Postface à Itinerando, Odissea di una scrittura de Daniela Gariglio
(Collana di narrativa micropsicoanalitica, Torchio Orafo, Torino, 2000).
On compare souvent l’analyse à un voyage d’exploration dont le but est la découverte d’un territoire secret, l’inconscient. Le titre du présent ouvrage nous invite une nouvelle fois à cette comparaison, car Itinerando entraîne le lecteur dans ce cheminement intérieur et l’amène de manière originale à fouler ces terres sauvages. Mon propos sera de dégager quelques caractéristiques de la démarche narrative choisie par l’auteur. Pour ce faire, je pense utile de passer d’abord par quelques rappels de théorique analytique.
Freud et les psychanalystes après lui ont décrit scientifiquement l’inconscient.
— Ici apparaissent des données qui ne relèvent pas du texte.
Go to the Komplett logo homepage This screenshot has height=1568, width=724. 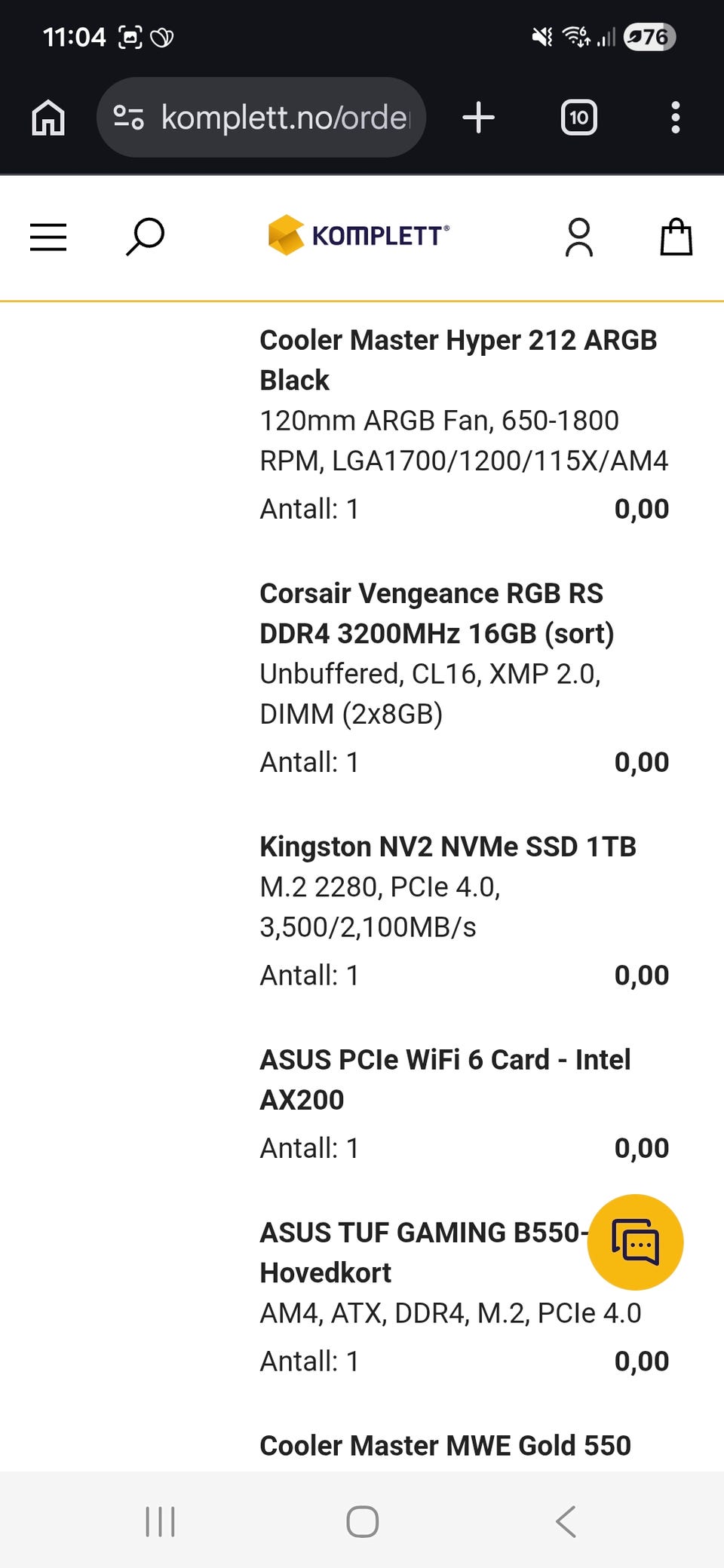359,235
Schématiquement dit, l’inconscient est une mémoire dont le sujet ignore le contenu et qui influence sa vie à son insu. Il est constitué des traces laissées par des événements vécus avant la sixième année. Plus précisément, il contient des représentations – porteuses d’une certaine charge affective – qui se sont imprimées dans le psychisme à partir de dynamismes sexuels et agressifs ayant marqué notre plus jeune âge. Jusqu’à Freud, les spécialistes croyaient que ces vécus précoces n’étaient pas conservés, mais il en a décelé l’effet dans les rêves et les névroses. Il a ainsi montré qu’ils sont seulement soustraits à conscience, par un mécanisme qu’il a appelé refoulement, et qu’ils sont actifs chez l’adulte.
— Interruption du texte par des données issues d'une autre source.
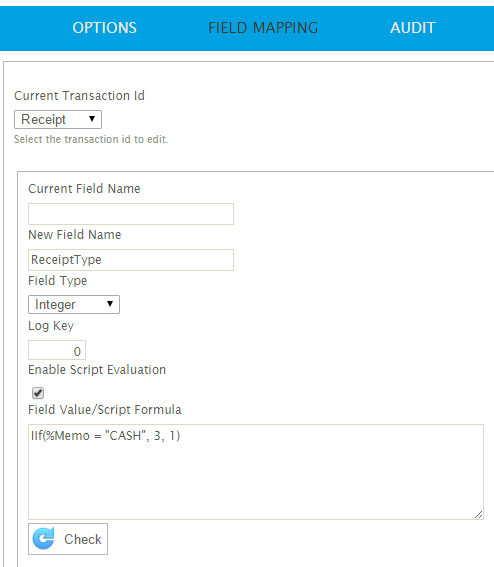
Task: Click the blue refresh icon beside Check
Action: [x=44, y=538]
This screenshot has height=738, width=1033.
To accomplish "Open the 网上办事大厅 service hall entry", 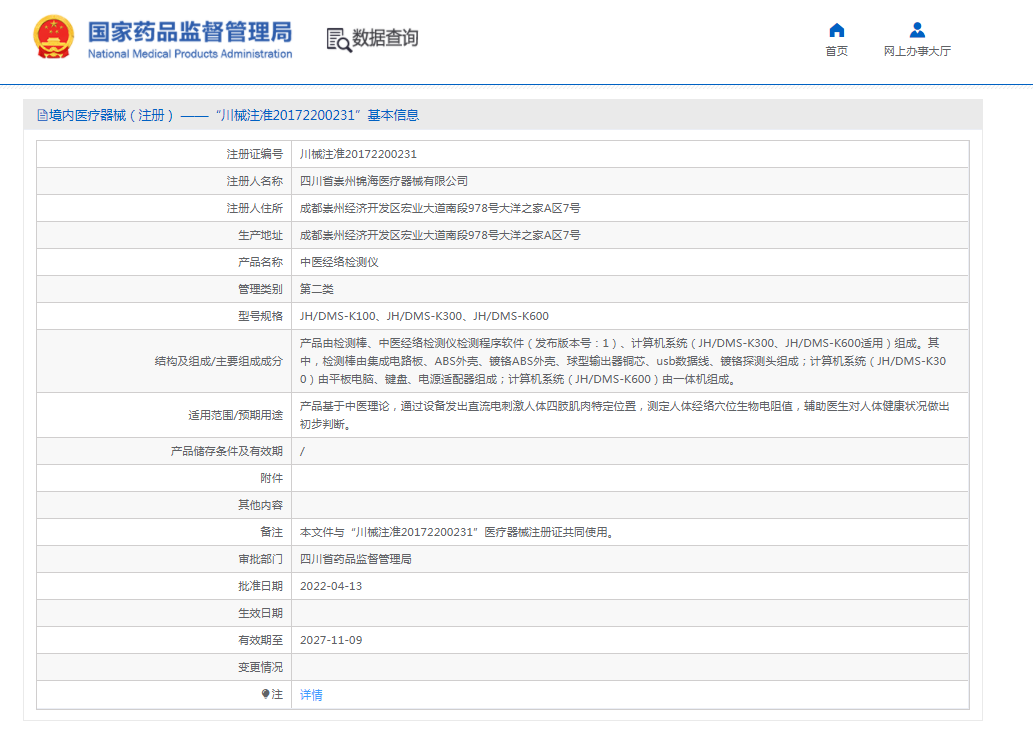I will click(915, 51).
Les représentations refoulées s’organisent dans l’inconscient en fantasmes, qui se relient entre eux pour former des complexes. Ces éléments sont actifs parce qu’ils font naître de puissants désirs que des pulsions (c’est-à-dire des poussées intérieures) visent à réaliser. Les pulsions projettent les représentations et les fantasmes inconscients dans la réalité pour leur faire prendre corps (pour qu’ils puissent servir d’objets aptes à abaisser la tension inconsciente). Le sujet va donc les vivre dans sa vie quotidienne sans s’en rendre compte. Mais les désirs inconscients sont conflictuels : leur réalisation est défendue, et donc angoissante et culpabilisante. La poussée entravée crée une tension psychique qui s’abaissera en trouvant des satisfactions détournées. La voie idéale est onirique, puisque les rêves servent précisément à réaliser, de manière camouflée, nos désirs inconscients. Cependant, lorsque la charge est trop importante, la réalisation onirique échoue et la tension se déverse dans une névrose et dans les répétitions qu’elle impose. Ces fameuses répétitions ! Ce sont des réactualisations d’expériences passées où s’incarnent des fantasmes inconscients ; elles ont pour moteur l’espoir illusoire de retrouver la satisfaction éprouvée autrefois, mais la désillusion est toujours à la clé, faisant germer la prochaine répétition névrotique.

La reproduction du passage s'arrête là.